Is This the Best Day of Your Life?
I’m having a lot of trouble coming up with something to write today. I keep running up against so many contradictions that every time I think I’ve found my tack, I just can’t even complete the thought.
The day, here in Los Angeles, is dark and gloomy. Gus woke up before 5 and after nursing him, I didn’t really get back into a decent sleep, even though Masa was kind enough to get up (since Gus wasn’t having the “let’s lie down and sleep, little one” thing) and let me snooze. I rose at 6:15 after trying for an hour. I was cranky. I lost my patience with my sweet boy. I struggled. My coffee leaked all over me. I got us to the pediatrician’s office by 8am for a follow up to his last ear infection. I was not surprised in the least when she found that he has another. He’s been off the antibiotics for two weeks and this week he’s had a runny nose and a cough… which always seem to mean ear infection these days. So we will go back on antibiotics for ten more days. And we’ll be back to see the doc in two weeks and we’ll hope that he doesn’t need tubes. Well, tube, because it’s always only one ear. It’s only 9 o’clock.
So I want to write a ranty post. I want to bitch and moan and rail at how tired I am and how cold and icky it is and how I want nothing more than to be able to crawl back under my duvet and start over (after several hours). I want to cry about how hard this is – this working parent thing. How I never meant to fail as a mother but somehow it feels like that’s exactly what’s happening. How I just. need. a fucking. break. But the thought of taking one just piles on more guilt.
In short. I want to have a pity party.
And could I please have some cheese with my whine? (I like Camembert.)
I know what you’re thinking. You’re thinking “guess what, jen? mission afreakingcomplished.” And you may or may not tack a “you selfish whore” onto the end of that.
So let’s try this again.
The day, here in Los Angeles, is dark and gloomy. But yesterday? Yesterday was radiant. The sun was perfect and the air was soft and it smelled like there might be rain sometime in our future, but that the rain was then and sun was now. Yesterday was golden.
And yesterday, just maybe, my dear friend Laura may have conceived her heart’s desire. She’ll tell you about it all when she’s ready. I know that if there are any regular readers out there you were probably just as anxious as I – ok that would actually be hard to match because I? was going crazy – waiting to hear how it all went.
So there’s my contradiction. With everything from the clouds outside to the coffee stains on my pants to the prescription for yet more antibiotics sitting on the table, trying to drag me down. I just can’t let it.
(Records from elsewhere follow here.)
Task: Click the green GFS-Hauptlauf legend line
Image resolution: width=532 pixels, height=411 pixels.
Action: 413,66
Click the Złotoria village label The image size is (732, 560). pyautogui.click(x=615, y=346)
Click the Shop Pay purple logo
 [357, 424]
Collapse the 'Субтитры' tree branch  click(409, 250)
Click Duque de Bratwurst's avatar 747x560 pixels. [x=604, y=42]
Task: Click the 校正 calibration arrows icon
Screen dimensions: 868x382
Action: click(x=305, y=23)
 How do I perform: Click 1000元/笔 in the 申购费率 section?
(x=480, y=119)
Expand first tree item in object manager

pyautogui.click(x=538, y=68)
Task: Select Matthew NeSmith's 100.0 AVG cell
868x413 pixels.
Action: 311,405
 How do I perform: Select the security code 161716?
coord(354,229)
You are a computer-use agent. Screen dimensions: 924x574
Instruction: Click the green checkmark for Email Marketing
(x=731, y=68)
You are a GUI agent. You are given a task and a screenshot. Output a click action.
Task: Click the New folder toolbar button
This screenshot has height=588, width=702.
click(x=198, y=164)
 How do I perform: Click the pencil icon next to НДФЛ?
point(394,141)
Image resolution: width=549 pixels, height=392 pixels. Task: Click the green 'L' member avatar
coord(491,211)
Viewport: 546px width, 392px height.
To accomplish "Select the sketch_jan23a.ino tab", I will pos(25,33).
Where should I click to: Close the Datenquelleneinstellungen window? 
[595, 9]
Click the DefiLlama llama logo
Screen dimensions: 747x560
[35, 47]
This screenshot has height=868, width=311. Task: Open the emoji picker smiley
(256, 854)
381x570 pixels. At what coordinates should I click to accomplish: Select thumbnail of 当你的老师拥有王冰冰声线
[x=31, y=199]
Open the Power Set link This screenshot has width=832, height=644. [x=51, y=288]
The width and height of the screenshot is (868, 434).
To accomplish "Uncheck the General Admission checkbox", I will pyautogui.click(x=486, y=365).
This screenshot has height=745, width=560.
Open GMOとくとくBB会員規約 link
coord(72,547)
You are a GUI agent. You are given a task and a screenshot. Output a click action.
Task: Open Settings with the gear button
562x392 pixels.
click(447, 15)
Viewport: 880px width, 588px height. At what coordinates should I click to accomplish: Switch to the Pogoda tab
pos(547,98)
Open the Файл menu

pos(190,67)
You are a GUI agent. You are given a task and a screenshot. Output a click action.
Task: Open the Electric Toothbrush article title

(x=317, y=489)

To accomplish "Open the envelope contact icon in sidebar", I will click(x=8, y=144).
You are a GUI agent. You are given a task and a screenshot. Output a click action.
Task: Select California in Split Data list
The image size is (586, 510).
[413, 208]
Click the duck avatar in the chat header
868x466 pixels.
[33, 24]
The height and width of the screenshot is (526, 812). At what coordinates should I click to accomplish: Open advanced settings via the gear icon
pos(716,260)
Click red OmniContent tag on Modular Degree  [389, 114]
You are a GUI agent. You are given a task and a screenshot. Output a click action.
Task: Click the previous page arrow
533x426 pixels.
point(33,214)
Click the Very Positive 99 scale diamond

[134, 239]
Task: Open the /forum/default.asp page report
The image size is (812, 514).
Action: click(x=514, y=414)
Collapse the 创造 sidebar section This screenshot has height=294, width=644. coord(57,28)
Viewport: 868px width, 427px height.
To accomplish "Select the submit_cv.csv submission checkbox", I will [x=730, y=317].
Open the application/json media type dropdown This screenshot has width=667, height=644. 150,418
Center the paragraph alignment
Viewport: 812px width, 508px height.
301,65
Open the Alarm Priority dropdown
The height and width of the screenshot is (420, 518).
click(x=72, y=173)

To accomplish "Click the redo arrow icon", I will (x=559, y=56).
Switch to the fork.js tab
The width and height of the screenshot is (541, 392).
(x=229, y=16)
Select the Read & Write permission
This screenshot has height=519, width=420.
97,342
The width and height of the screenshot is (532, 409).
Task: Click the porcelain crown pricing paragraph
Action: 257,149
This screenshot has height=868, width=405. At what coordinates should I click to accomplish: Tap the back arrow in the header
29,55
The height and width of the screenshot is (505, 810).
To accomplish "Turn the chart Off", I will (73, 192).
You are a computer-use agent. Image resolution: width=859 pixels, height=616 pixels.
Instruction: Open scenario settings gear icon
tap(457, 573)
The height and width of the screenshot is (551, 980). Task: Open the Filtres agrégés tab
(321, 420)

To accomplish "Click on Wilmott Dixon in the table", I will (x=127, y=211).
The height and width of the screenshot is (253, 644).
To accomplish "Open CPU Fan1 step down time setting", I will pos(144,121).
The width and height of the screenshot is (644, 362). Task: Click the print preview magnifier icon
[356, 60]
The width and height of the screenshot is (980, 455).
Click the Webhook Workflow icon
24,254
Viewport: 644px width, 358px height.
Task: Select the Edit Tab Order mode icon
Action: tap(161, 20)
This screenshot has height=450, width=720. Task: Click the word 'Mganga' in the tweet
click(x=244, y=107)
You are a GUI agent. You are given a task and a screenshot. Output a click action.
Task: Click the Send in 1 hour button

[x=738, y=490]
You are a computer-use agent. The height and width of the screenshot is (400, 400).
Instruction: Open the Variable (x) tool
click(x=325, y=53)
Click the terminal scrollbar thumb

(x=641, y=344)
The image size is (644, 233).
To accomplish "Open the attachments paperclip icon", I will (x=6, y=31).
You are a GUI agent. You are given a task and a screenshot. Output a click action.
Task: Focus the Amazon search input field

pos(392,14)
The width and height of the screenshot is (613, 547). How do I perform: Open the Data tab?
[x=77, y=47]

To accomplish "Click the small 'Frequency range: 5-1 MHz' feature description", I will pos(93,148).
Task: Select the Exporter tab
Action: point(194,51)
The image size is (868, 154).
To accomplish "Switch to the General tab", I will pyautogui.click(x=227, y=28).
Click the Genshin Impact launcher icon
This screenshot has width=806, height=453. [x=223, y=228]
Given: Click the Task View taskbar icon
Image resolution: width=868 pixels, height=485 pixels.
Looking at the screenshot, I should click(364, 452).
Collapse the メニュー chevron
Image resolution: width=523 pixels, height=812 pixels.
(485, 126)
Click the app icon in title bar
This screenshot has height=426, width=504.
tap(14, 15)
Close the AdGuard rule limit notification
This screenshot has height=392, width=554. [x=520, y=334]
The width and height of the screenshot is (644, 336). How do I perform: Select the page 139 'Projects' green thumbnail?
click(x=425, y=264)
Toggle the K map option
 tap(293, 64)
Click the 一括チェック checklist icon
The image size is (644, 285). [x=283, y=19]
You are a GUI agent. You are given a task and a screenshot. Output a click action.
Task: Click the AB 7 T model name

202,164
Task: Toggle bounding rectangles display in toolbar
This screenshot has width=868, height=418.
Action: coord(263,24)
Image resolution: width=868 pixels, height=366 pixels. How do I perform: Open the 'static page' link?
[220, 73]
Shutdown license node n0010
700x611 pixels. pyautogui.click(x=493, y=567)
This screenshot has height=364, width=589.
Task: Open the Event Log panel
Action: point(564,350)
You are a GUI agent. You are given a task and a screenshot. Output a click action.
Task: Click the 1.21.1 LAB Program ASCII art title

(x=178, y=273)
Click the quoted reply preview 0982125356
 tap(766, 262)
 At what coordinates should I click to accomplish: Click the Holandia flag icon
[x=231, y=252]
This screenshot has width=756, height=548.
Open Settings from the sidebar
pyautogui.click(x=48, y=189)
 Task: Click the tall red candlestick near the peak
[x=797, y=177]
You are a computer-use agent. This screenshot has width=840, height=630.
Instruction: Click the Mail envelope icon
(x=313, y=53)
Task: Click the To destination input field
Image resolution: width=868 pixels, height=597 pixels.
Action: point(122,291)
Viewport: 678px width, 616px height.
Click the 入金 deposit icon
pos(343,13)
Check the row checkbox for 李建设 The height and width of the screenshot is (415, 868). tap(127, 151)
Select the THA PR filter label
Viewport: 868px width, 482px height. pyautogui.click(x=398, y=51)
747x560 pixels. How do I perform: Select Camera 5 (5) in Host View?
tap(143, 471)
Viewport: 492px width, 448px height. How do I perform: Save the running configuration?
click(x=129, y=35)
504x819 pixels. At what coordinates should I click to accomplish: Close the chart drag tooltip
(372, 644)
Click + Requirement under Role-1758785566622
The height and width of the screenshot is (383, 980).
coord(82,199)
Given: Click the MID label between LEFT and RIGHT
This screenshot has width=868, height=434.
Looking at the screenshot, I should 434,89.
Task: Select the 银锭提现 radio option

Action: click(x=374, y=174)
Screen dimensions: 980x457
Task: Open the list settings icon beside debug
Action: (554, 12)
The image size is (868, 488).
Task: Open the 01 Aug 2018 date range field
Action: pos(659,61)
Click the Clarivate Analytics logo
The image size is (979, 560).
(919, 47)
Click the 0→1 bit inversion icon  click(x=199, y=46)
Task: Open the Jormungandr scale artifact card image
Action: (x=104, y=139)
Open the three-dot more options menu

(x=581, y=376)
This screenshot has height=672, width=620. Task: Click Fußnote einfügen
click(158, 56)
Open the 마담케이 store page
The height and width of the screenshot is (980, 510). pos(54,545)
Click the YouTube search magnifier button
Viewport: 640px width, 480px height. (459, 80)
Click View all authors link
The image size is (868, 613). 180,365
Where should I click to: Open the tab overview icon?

We need some positive energy up in here folks. We need to let that little could-be being know that this is a really great place to be. That love and good things abound.
So I’m starting with me. I’m hereby adjusting my attitude. I’m going to share with you a… I guess you could call it an affirmation, maybe? that has always helped me find my bootstraps. Here goes:
Today is the best day of someone’s life. Today, someone is having the kind of day when nothing can get them down. Today, someone is walking on air, with all of their dearest dreams coming true. Today, it’s not me. But that’s okay. Someday it will be.
Readers: Help me out here. Resolve to be positive even if you really just want to crawl in a hole. Resolve to feel joy that *someone* somewhere is having the very best day of his or her life. And if that describes you today? If today IS your day? Can you comment about it for the rest of us? I think we might all be able to use a little magic today.